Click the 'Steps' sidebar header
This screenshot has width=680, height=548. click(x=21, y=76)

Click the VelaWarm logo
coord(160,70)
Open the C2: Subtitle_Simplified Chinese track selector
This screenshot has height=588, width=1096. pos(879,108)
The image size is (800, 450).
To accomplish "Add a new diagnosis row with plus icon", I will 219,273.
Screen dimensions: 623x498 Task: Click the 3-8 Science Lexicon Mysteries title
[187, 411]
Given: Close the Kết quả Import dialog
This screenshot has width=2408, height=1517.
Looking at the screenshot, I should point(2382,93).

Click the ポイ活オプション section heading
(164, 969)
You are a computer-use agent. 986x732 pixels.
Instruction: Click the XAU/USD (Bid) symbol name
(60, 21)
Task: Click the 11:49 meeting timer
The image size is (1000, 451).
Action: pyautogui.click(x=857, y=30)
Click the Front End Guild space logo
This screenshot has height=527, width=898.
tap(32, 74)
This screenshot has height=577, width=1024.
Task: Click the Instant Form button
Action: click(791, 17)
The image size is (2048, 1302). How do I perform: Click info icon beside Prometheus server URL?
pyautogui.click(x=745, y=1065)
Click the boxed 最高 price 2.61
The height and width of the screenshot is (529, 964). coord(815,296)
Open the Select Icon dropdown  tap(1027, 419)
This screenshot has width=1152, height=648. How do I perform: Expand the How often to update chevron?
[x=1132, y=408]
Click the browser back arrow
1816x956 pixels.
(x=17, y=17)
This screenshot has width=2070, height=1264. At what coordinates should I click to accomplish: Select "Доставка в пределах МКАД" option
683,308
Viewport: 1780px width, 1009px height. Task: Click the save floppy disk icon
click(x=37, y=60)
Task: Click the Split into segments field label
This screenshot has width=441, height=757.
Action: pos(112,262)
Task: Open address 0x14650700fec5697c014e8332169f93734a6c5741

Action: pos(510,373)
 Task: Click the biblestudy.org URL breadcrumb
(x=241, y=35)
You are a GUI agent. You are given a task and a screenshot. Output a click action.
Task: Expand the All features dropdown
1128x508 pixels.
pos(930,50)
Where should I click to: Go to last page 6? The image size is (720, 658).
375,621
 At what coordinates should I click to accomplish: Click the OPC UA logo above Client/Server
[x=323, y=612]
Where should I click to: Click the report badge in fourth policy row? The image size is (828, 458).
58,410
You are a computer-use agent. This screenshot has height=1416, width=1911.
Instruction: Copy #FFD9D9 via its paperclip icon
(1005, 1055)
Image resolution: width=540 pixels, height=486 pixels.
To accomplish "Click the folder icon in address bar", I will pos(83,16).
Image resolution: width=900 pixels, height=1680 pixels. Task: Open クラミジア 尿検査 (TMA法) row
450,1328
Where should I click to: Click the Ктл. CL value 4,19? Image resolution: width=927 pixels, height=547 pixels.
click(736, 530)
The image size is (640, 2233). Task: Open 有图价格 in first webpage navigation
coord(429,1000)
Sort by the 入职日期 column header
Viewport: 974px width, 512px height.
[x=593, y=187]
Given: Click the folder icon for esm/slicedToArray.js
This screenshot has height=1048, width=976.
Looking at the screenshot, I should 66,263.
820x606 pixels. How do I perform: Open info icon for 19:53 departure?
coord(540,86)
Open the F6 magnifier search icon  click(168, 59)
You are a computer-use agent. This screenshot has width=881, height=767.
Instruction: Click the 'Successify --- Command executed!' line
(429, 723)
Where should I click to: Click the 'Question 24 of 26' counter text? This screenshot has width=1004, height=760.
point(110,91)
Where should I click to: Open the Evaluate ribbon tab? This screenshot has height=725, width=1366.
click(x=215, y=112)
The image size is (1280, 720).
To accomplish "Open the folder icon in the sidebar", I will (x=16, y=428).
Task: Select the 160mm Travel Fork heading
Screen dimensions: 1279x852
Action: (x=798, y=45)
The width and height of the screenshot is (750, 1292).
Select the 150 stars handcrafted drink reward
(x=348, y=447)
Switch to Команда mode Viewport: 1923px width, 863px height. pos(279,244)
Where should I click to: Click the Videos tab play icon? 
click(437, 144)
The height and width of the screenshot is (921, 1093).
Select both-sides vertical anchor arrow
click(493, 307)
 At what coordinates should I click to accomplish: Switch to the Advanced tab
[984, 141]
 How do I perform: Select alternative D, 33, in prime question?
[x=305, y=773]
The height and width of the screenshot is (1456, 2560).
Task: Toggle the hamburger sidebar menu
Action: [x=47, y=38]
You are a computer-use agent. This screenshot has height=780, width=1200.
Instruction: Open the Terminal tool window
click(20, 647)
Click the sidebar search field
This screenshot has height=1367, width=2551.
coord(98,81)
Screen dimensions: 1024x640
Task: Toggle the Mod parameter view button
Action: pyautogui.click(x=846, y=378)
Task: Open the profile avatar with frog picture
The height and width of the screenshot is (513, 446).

----------

__BRIEF__:
List every line of the data above that contains the string "Expand", treating uppercase and lowercase as different.

__OUTPUT FOR THIS EXERCISE__:
This screenshot has width=1152, height=648. How do I perform: Expand the How often to update chevron?
Task: Expand the All features dropdown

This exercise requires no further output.